Supplied data Block Start
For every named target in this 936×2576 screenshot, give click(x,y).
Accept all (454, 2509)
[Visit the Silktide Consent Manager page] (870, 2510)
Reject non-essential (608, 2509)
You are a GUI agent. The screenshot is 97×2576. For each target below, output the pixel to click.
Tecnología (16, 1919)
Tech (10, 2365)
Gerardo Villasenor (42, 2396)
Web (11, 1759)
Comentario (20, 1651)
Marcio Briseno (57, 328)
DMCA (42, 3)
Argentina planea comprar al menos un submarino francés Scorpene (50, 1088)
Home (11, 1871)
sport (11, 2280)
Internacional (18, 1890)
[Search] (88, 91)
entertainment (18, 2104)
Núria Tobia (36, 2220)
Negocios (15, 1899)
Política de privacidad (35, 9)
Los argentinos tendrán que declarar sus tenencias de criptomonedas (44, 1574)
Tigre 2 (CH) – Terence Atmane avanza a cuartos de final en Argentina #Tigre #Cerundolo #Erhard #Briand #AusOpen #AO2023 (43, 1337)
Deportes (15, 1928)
Supplied data Block End
## Goal of the exercise
All of the records above need to be printed again exactly as they appear.

## Exercise result
For every named target in this 936×2576 screenshot, give click(x,y).
Accept all (454, 2509)
[Visit the Silktide Consent Manager page] (870, 2510)
Reject non-essential (608, 2509)
You are a GUI agent. The screenshot is 97×2576. For each target below, output the pixel to click.
Tecnología (16, 1919)
Tech (10, 2365)
Gerardo Villasenor (42, 2396)
Web (11, 1759)
Comentario (20, 1651)
Marcio Briseno (57, 328)
DMCA (42, 3)
Argentina planea comprar al menos un submarino francés Scorpene (50, 1088)
Home (11, 1871)
sport (11, 2280)
Internacional (18, 1890)
[Search] (88, 91)
entertainment (18, 2104)
Núria Tobia (36, 2220)
Negocios (15, 1899)
Política de privacidad (35, 9)
Los argentinos tendrán que declarar sus tenencias de criptomonedas (44, 1574)
Tigre 2 (CH) – Terence Atmane avanza a cuartos de final en Argentina #Tigre #Cerundolo #Erhard #Briand #AusOpen #AO2023 (43, 1337)
Deportes (15, 1928)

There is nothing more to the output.